== Data to use ==
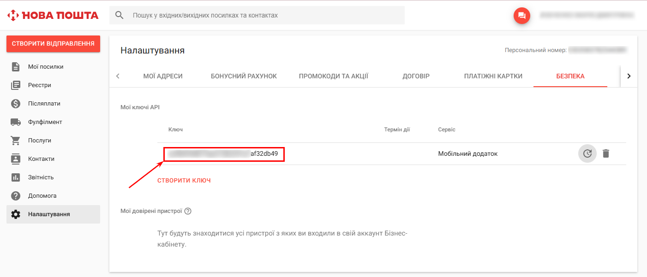This screenshot has width=647, height=277.
Task: Click the search magnifier icon
Action: (120, 15)
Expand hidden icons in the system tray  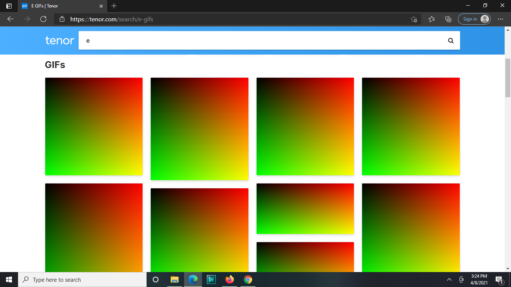[x=449, y=280]
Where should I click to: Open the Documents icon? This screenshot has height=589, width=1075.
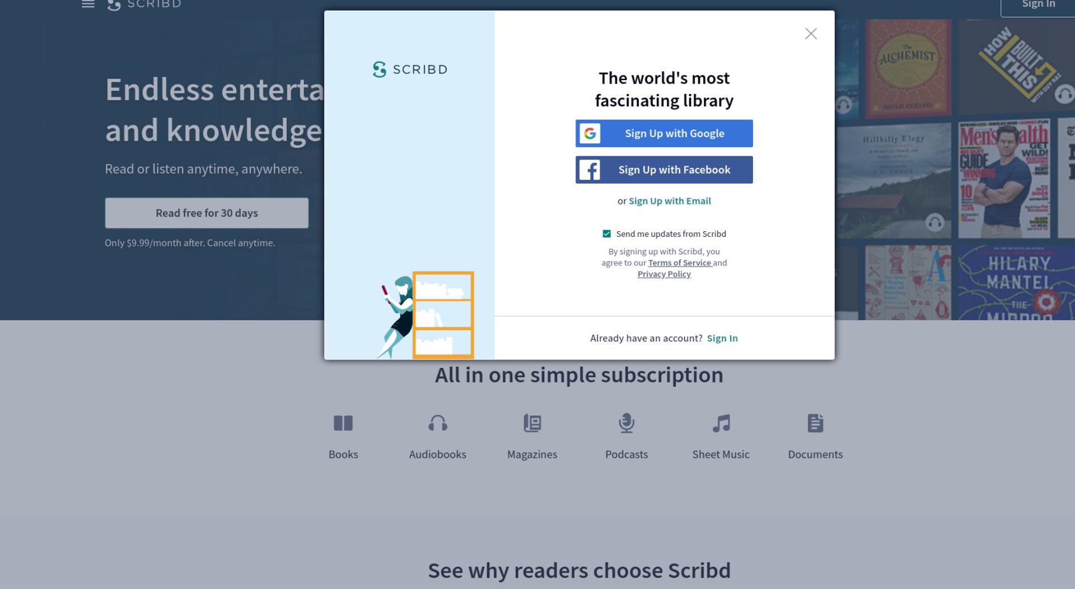[x=815, y=423]
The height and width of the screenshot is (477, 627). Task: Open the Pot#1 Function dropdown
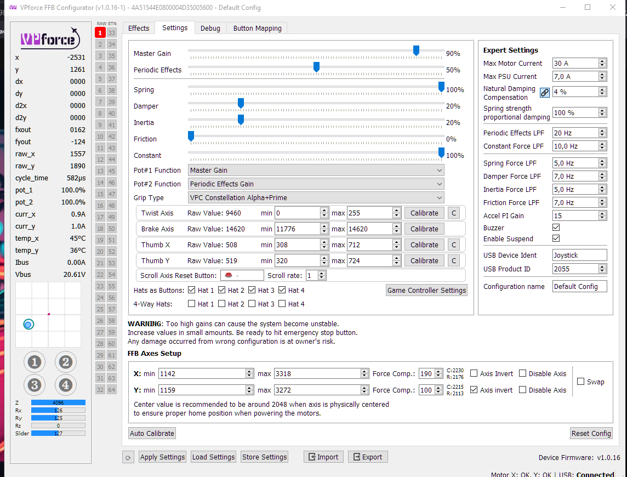click(316, 171)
===
## What you need to do
Looking at the records above, extract only the lines from the one with "The height and" through the last line, exactly, with the pictures left out.

## Reply to the task
The height and width of the screenshot is (477, 627). Task: Open the Pot#1 Function dropdown
click(316, 171)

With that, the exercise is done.